Public Law 93-102, 25 U.S.C. § 564w-2(a) (1973), provides, in pertinent part:

"The Secretary of Agriculture is authorized and directed to acquire by condemnation all of the Klamath Indian forest lands which the trustee for the Klamath Indian Tribe is required to sell by the terms of its trust agreement, and the lands so acquired shall become a part of the Winema National Forest." (Emphasis supplied.)

[1, 2.] Although plaintiffs argued to the contrary, it is clear from the language above quoted that Congress did not consider itself to have retained its historic federal trust relationship with the Klamath Indian Tribe after completion of the distribution to those members of the tribe who wished to receive the value of their interest individually and the transfer of the remaining tribal property to the Klamath Management Trust in 1959. Sections 564q and 564r of the Klamath Termination of Supervision Act of 1954 evidenced Congressional intent to terminate completely this relationship with all members of the tribe, whether they received individual compensation or participated in the trust. Under the provisions of Public Law 93-102, 25 U.S.C. § 564w-2 (1973), the Secretary of Agriculture was authorized to condemn the forest lands which had been held in trust for the remainder of the Klamath Indian Tribe, which "the trustee for the Klamath Indian Tribe [was]required to sell by the terms of its trust agreement, * * *." Although plaintiffs have argued that the federal trust relationship with the members of the Klamath Indian Tribe participating in the Management Trust continued to exist beyond the 1959 distribution, this language clearly indicates Congressional understanding to the contrary. The decision to terminate the trust *159 was made by the remaining members of the tribe and not by Congress. Therefore, the termination of the trust and subsequent payment to those remaining members of the Klamath Indian Tribe in 1974 was not exempt from taxation because of the provisions of 25 U.S.C. § 564j as in the case of the 1959 distribution.

[3, 4.] The 1975 enactment of Public Law 94-81, which retroactively excluded gain realized by the members of the Klamath Indian Tribe on the trust distribution from gross income for purposes of the Internal Revenue Code of 1954, was necessary to prevent federal taxation on the distribution, but it made no provisions for exemption of such gain from state taxation.
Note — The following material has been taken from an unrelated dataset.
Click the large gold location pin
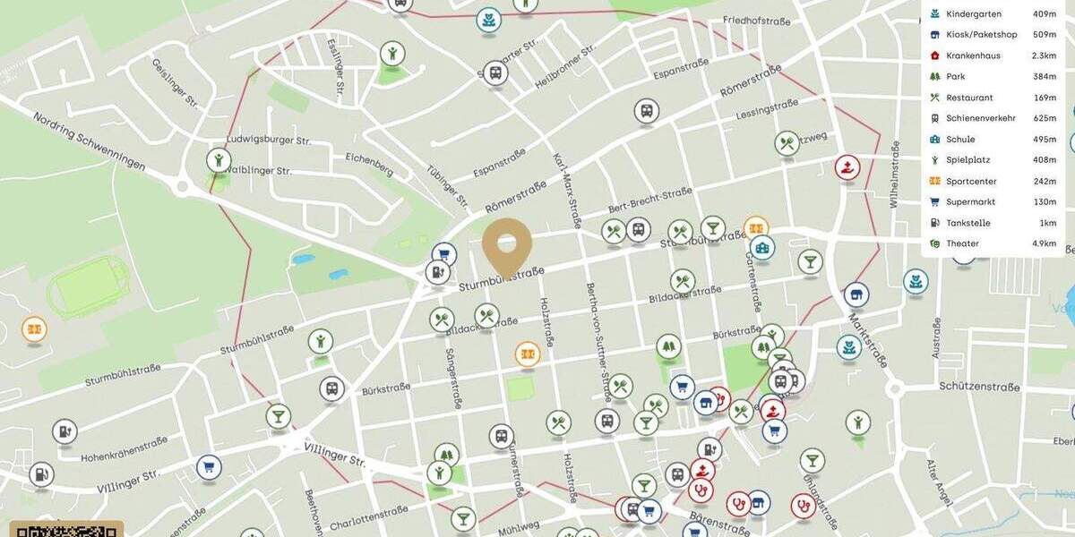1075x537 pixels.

Plaintiffs argue, however, that the provisions of ORS316.012 must be deemed to incorporate the provisions of Public Law 94-81, exempting the gain from the 1974 distribution from state taxation. The proceeds of the Klamath Indian Management Trust were distributed in December 1974. At that time, ORS316.012 provided:

"Any term used in this chapter [ORS chapter 316] has the same meaning as when used in a comparable context in the laws of the United States relating to federal income taxes, unless a different meaning is clearly required or the term is specifically defined in this chapter. Any reference in this chapter to the laws of the United States or to the Internal Revenue Code means the Internal Revenue Code of 1954, and amendments thereto in effect and operative on December 31, 1971, and other laws of the United States relating to federal income taxes in effect and operative on December 31, 1971. Any change in the laws of the United States or in the Internal Revenue Code of 1954 relating to federal income taxes which takes effect or becomes operative after December 31, 1971 (regardless of the date of enactment of the change by the United States Congress) shall not apply to this chapter except where the Legislative Assembly has specifically provided otherwise. (1973 Replacement Part.) (Emphasis supplied.)
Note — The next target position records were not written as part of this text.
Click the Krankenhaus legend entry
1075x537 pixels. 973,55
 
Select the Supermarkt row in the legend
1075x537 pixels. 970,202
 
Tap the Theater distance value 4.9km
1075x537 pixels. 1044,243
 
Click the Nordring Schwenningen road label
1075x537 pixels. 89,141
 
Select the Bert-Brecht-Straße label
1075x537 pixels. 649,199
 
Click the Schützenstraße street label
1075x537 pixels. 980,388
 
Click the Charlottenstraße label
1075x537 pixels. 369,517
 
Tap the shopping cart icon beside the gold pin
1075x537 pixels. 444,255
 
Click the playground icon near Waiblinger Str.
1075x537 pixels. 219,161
Public Law 94-81, which excluded the condemnation proceeds from gross income for purposes of the Internal *160 Revenue Code was enacted by Congress on August 9, 1975. ORS316.012 was amended by the Oregon Legislative Assembly, effective September 13, 1975, applicable to tax years beginningon and after January 1, 1975, resuming the prior practice of adoption of federal income tax changes affecting federal "taxable income." See Or Laws 1975, ch 672, § 3. This amendment had no retroactive effect.

[5.] As was stated by the U.S. Supreme Court in United Statesv. Consolidated Edison Co., 366 U.S. 380, 384, 81 S Ct 1326,1329, 6 L Ed2d 356, 360 (1961):

"It is settled that each 'taxable year' must be treated as a separate unit, and all items of gross income and deduction must be reflected in terms of their posture at the close of such year. [Citations omitted.] * * *"

In addition,

"* * * [D]etermination of the amount of gross income and of allowable deductions for any given year must depend upon the tax statutes in effect during that year. * * *" (Reo Motors v. Commissioner, 338 U.S. 442, 447-448, 70 S Ct 283, 286, 94 L Ed 245, 249-250 (1949).)
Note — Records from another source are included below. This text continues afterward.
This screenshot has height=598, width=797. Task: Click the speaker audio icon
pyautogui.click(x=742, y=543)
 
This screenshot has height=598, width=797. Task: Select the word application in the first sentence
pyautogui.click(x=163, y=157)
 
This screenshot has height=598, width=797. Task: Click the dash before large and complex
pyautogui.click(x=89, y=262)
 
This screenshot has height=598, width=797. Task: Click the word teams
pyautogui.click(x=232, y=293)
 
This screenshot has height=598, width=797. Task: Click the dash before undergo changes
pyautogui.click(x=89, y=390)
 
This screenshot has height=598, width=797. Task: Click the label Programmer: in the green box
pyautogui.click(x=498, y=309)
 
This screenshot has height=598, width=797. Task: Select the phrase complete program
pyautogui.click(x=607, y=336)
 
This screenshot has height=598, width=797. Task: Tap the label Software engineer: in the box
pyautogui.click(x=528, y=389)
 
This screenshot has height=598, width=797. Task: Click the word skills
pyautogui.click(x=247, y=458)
Thus, plaintiffs' income for the year in question must be determined with respect to the tax statutes in effect in Oregon during 1974.

[6.] For the tax year in question, ORS 316.012 had "frozen" the Internal Revenue Code as of December 31, 1971, as it applied to ORS chapter 316. This freeze included "[a]ny change in the laws of the United States * * * relating to federal income taxes * * *." The provisions of Public Law 94-81 related to federal income taxes, as they identified an exclusion from gross income, and thus were subject to the "freeze" then in effect in Oregon. The exclusion of income to distributees from the Klamath Indian Management Trust from "gross income" for federal tax purposes did not affect the taxability of that income for the purposes of Oregon state income tax.

The result sought by the plaintiffs can be achieved only through a retroactive statutory amendment. (It *161 appears that SB 772 was filed with the 59th Oregon Legislative Assembly for that specific purpose.)

The 1974 distribution to plaintiffs was properly taxable by the State of Oregon. Defendant's Orders Nos. I-76-37 and I-76-38 are affirmed.